● ACTIVITY: Look through the entries. Copy each line that has the word "folder".

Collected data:
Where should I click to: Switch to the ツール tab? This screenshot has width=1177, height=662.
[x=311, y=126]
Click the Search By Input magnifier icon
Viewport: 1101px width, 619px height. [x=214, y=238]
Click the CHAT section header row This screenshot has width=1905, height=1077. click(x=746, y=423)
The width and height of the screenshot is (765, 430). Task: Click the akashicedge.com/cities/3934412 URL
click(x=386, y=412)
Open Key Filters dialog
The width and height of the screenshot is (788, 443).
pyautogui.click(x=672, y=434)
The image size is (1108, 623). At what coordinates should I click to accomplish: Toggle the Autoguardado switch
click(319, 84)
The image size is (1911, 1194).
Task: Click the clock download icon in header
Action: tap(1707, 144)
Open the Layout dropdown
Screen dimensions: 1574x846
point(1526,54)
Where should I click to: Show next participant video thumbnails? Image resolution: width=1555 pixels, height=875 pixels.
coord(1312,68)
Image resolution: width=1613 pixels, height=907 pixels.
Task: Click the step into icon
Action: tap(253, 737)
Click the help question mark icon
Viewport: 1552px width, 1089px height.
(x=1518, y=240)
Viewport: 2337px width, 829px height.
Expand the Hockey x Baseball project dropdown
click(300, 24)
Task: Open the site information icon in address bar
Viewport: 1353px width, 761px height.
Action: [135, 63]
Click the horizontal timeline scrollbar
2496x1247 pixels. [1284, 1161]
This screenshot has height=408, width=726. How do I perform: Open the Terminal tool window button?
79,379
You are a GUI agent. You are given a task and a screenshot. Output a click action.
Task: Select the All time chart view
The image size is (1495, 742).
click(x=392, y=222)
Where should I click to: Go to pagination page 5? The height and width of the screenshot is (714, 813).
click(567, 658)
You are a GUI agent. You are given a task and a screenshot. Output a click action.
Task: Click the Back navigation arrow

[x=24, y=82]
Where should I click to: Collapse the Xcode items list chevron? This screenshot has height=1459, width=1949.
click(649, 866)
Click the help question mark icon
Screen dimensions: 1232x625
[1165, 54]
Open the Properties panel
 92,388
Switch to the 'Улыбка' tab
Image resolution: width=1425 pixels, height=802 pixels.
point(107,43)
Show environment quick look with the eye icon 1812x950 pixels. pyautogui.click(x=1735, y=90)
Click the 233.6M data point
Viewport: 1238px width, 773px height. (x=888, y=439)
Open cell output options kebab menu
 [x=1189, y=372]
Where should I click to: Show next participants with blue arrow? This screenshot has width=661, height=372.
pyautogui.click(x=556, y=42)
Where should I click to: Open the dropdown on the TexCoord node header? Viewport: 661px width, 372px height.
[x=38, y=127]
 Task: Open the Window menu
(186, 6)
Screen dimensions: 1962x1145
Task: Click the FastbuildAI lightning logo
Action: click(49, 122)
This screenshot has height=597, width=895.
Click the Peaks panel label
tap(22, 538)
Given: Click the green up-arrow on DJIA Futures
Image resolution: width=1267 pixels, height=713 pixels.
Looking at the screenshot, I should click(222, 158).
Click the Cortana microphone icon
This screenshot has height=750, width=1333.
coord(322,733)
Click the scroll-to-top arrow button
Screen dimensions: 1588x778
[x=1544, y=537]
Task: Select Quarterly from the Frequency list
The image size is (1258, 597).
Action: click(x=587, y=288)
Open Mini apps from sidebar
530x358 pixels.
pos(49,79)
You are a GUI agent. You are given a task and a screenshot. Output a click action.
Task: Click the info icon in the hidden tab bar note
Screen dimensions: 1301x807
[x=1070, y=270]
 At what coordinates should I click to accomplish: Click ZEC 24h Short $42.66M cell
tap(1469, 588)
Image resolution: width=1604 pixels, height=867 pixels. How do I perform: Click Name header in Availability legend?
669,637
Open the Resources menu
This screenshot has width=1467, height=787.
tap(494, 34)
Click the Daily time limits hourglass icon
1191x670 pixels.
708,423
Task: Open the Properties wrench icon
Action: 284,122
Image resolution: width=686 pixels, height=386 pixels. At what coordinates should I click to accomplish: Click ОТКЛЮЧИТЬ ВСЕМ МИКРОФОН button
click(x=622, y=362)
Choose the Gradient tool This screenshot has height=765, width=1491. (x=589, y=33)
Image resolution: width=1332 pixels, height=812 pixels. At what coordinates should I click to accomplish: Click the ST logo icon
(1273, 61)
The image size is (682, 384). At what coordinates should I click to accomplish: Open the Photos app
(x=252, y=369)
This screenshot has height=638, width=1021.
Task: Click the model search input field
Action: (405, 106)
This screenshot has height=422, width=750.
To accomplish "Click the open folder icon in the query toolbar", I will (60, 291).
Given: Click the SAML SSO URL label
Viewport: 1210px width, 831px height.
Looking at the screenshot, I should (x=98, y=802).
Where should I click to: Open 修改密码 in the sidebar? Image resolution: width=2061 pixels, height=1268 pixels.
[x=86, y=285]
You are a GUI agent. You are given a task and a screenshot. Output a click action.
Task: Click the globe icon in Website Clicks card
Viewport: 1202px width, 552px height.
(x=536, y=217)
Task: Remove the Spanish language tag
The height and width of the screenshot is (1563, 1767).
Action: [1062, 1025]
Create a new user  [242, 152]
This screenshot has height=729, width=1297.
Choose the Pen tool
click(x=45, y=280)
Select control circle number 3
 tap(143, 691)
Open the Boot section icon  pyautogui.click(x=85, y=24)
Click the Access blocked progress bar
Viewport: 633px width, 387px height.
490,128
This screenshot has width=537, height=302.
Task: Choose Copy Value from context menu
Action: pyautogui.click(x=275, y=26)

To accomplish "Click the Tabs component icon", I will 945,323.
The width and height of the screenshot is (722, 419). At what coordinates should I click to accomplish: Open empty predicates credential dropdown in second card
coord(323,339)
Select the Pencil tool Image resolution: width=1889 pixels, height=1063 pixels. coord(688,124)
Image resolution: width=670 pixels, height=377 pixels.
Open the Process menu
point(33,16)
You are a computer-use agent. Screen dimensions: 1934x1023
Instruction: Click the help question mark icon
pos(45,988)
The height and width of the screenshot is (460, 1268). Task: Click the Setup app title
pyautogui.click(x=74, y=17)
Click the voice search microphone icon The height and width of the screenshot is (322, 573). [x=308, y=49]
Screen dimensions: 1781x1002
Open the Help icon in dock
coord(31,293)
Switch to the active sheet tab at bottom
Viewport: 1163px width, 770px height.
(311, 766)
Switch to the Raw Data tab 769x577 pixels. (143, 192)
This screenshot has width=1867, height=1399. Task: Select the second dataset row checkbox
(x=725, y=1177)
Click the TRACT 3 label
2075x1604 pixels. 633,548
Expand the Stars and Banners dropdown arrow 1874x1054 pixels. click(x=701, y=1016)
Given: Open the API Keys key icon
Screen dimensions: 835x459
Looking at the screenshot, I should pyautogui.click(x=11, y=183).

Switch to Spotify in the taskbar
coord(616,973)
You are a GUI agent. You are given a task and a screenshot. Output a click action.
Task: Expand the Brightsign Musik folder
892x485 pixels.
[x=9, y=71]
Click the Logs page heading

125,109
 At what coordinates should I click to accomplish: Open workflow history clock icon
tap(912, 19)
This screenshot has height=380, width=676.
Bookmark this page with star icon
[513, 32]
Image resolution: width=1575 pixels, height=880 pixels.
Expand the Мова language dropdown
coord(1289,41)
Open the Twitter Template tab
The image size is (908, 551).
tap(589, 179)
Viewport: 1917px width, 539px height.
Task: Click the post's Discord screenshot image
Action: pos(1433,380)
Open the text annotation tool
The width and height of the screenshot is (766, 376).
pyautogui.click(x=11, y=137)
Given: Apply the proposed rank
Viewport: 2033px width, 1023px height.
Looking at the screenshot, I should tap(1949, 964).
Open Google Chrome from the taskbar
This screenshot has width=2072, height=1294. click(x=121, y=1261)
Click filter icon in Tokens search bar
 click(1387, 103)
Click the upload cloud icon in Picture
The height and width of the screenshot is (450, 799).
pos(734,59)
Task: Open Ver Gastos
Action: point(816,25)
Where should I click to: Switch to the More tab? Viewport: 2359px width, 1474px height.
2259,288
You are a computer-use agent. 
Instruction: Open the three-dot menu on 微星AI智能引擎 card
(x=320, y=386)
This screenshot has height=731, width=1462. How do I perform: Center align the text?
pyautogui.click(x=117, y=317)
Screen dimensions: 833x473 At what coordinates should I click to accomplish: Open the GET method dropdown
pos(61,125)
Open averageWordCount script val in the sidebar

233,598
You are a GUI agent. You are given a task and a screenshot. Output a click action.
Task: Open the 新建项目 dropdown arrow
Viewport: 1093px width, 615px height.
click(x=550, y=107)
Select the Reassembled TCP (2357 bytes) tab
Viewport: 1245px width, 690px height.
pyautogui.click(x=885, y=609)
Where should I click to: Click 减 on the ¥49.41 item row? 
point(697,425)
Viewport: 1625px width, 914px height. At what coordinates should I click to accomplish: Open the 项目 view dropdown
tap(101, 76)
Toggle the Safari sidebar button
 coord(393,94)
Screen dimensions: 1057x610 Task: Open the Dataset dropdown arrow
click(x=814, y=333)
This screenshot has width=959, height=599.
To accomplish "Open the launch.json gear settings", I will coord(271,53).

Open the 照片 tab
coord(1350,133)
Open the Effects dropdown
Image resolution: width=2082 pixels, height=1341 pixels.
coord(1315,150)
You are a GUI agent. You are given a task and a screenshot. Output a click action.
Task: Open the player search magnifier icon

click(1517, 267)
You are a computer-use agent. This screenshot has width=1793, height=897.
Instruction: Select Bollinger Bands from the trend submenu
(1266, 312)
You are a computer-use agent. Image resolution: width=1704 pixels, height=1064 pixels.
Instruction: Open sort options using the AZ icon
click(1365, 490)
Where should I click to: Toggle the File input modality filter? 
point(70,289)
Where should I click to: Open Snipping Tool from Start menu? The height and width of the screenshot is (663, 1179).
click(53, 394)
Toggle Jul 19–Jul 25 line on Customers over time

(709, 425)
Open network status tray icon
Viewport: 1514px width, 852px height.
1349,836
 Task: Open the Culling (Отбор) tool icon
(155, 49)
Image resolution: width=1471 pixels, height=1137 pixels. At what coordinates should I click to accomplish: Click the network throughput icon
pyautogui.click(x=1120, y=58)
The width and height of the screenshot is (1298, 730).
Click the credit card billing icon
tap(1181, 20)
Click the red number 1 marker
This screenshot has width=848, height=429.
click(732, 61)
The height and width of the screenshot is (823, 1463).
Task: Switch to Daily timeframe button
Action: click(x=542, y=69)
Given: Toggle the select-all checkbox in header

● RESPONSE TO THIS EXERCISE:
To accomplish "Click the open folder icon in the query toolbar", I will (60, 291).
Task: Expand the Brightsign Musik folder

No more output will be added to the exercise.